Start of EXTRACTED RECORDS

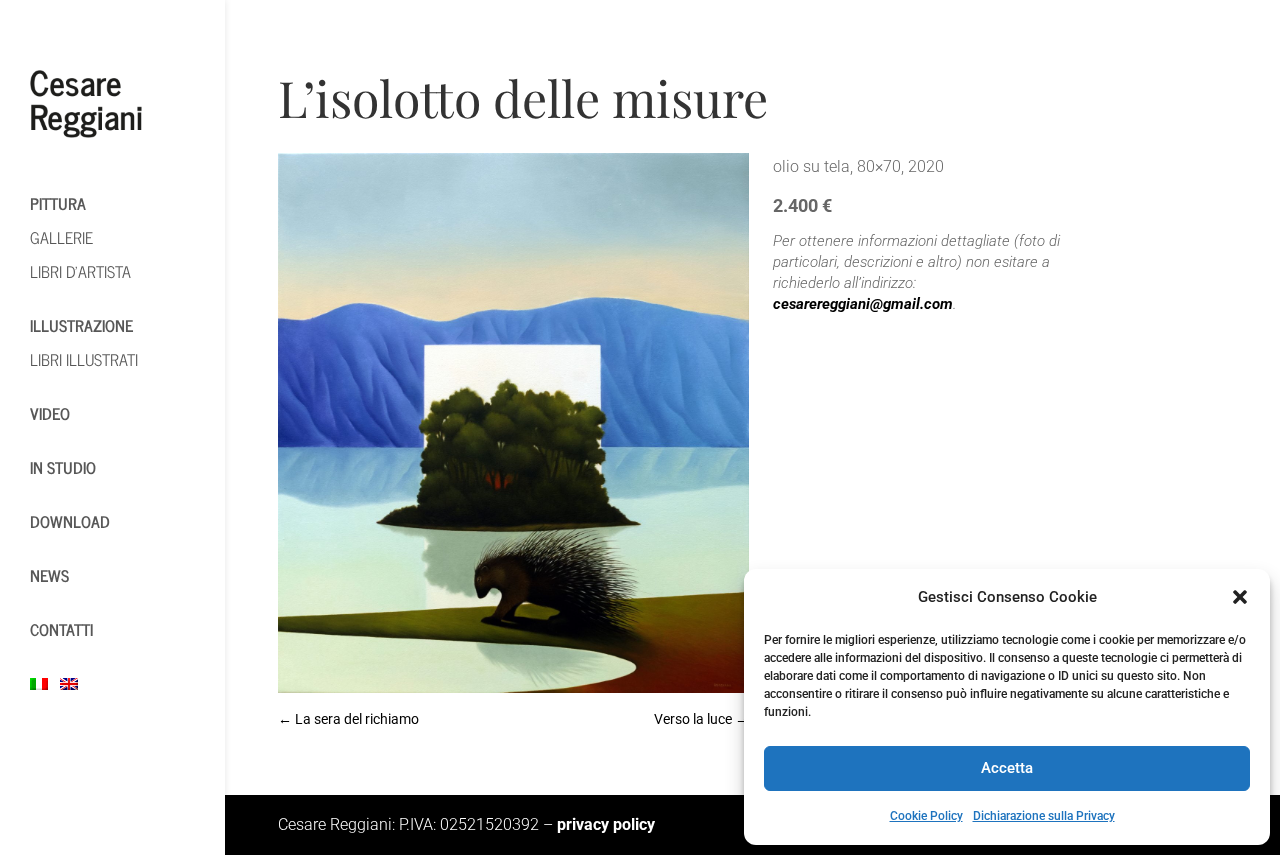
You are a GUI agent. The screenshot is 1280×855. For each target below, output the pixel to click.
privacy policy (606, 824)
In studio (63, 467)
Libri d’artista (80, 271)
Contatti (61, 629)
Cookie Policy (926, 816)
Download (70, 521)
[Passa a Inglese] (80, 683)
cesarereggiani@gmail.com (863, 304)
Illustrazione (81, 325)
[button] (1240, 597)
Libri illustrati (84, 359)
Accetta (1007, 768)
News (49, 575)
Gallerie (61, 237)
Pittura (58, 203)
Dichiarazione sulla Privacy (1044, 816)
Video (50, 413)
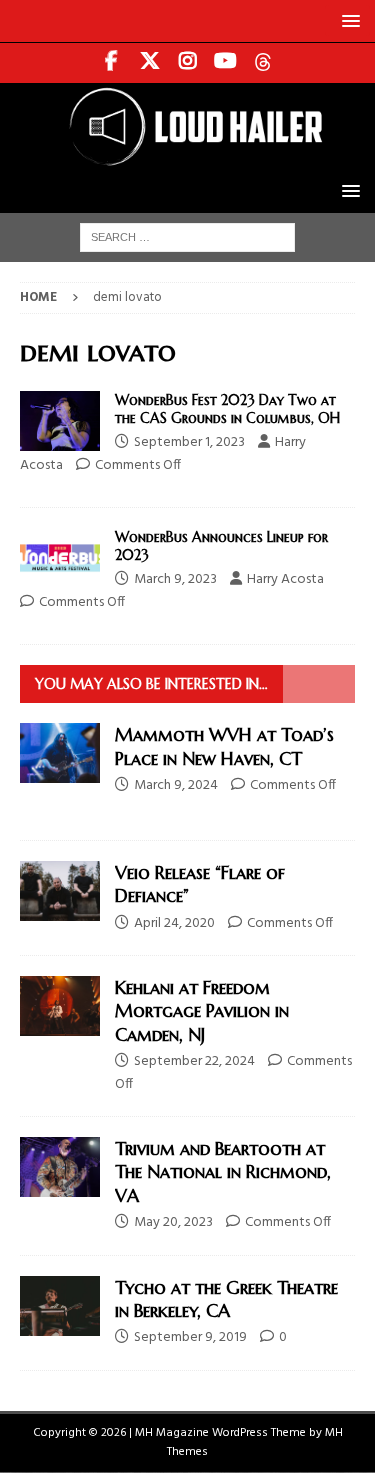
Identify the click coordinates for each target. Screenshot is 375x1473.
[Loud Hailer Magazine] (187, 157)
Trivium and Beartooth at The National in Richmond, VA (223, 1172)
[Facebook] (111, 63)
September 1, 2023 (189, 442)
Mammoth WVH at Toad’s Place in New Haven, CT (224, 746)
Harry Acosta (285, 579)
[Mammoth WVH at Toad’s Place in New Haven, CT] (60, 753)
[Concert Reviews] (60, 421)
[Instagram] (187, 63)
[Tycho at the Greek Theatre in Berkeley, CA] (60, 1306)
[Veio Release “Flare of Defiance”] (60, 891)
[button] (347, 20)
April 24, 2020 (174, 923)
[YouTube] (225, 63)
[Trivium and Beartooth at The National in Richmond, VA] (60, 1167)
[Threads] (263, 63)
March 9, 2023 (175, 579)
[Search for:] (187, 237)
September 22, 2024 (194, 1061)
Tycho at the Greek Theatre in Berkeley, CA (226, 1299)
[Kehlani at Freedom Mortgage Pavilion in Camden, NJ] (60, 1006)
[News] (60, 558)
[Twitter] (149, 63)
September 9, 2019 (190, 1337)
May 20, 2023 (173, 1222)
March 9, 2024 (176, 785)
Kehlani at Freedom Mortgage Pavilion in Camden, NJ (202, 1011)
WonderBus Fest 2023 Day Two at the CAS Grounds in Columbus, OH (227, 409)
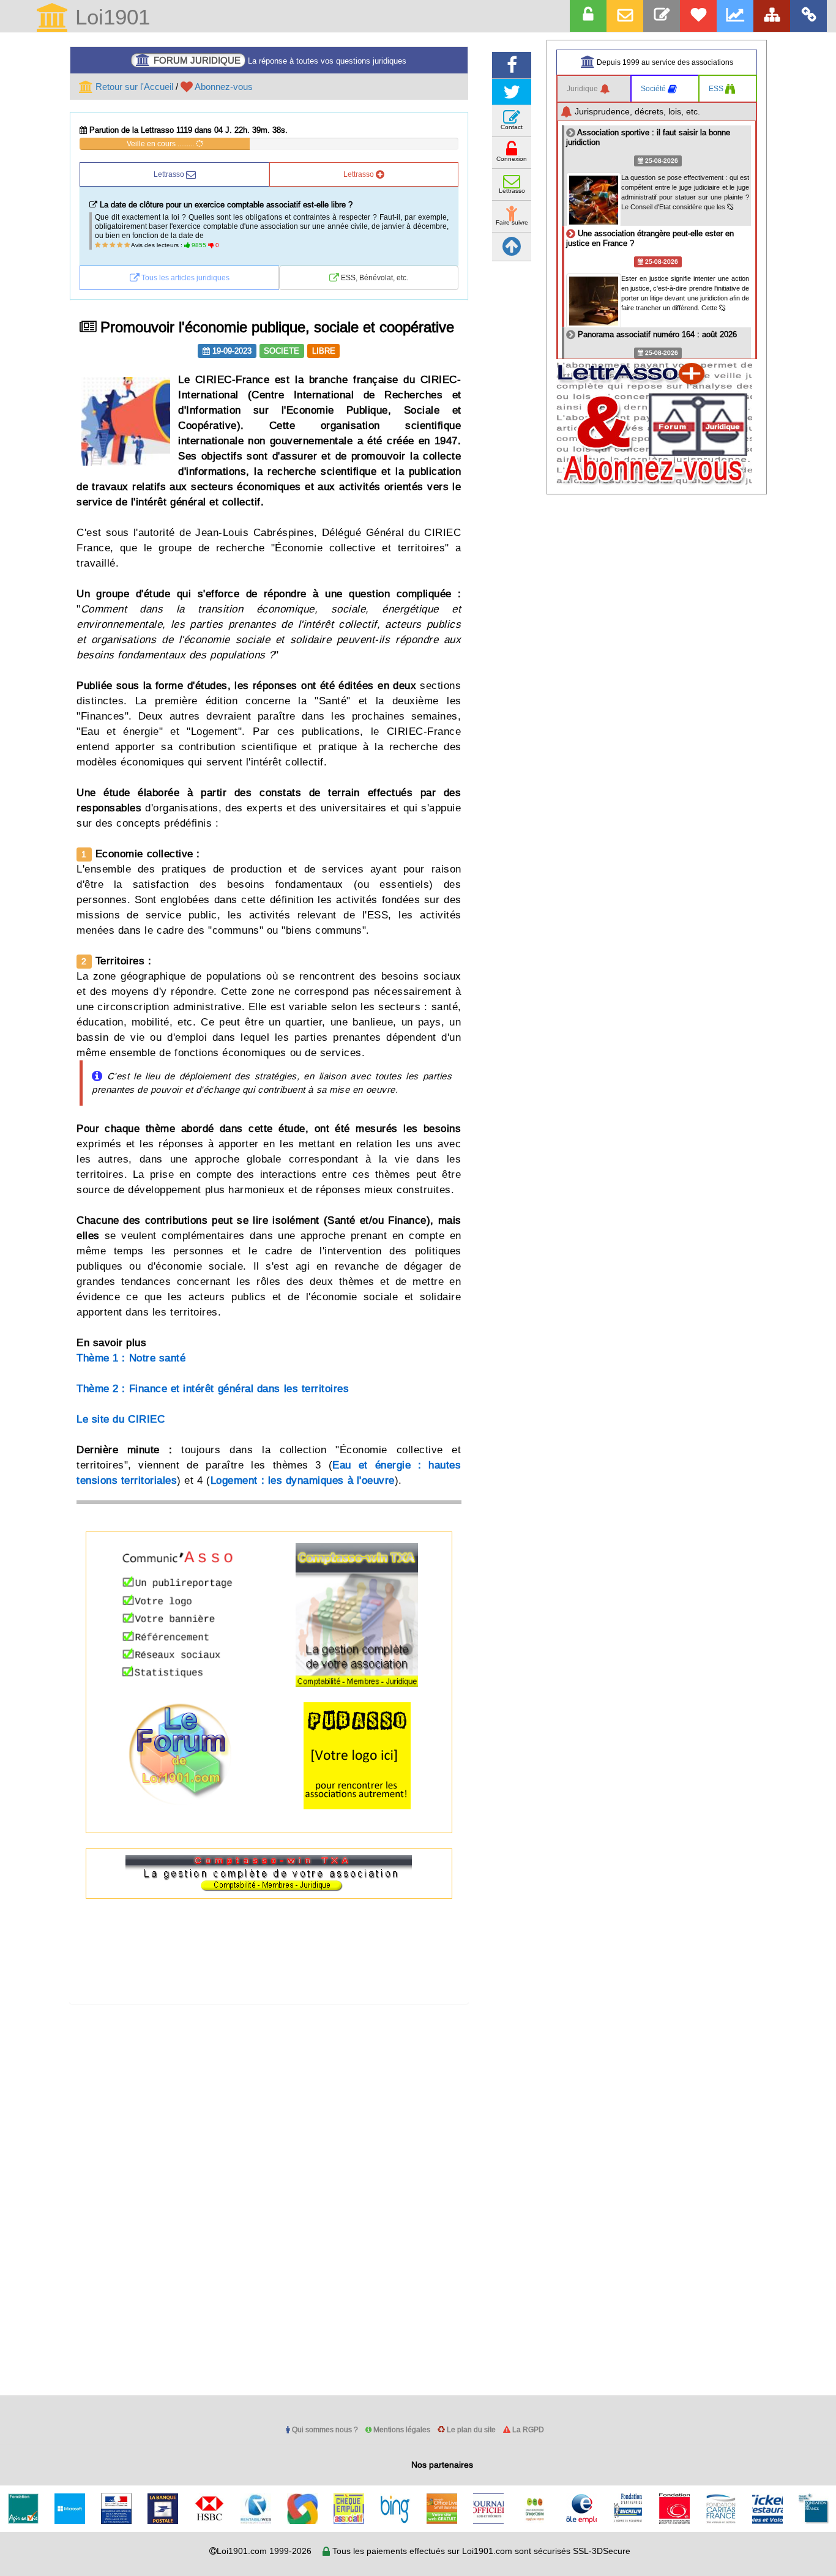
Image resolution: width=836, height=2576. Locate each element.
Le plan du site (470, 2429)
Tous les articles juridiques (185, 277)
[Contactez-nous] (661, 16)
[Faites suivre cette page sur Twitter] (511, 92)
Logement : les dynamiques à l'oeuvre (303, 1480)
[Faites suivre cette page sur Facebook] (511, 65)
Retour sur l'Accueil (133, 86)
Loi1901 (109, 18)
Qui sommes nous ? (324, 2429)
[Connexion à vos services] (588, 16)
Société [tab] (654, 88)
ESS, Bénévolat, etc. (373, 277)
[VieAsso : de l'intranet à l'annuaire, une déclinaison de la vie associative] (808, 16)
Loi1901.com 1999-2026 (264, 2551)
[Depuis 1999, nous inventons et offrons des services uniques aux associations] (735, 16)
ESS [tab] (717, 88)
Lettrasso (170, 174)
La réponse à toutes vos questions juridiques (280, 60)
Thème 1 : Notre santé (131, 1358)
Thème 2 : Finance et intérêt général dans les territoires (213, 1388)
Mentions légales (400, 2429)
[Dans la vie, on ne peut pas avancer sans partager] (771, 16)
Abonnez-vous (223, 86)
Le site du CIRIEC (121, 1419)
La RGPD (527, 2429)
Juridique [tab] (583, 88)
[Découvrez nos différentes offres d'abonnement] (698, 16)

End of EXTRACTED RECORDS

TASK ITEM: Where does the word "juridiques" appear in the records? Copy every line that holds it.

EXERCISE RESPONSE:
Tous les articles juridiques (185, 277)
La réponse à toutes vos questions juridiques (280, 60)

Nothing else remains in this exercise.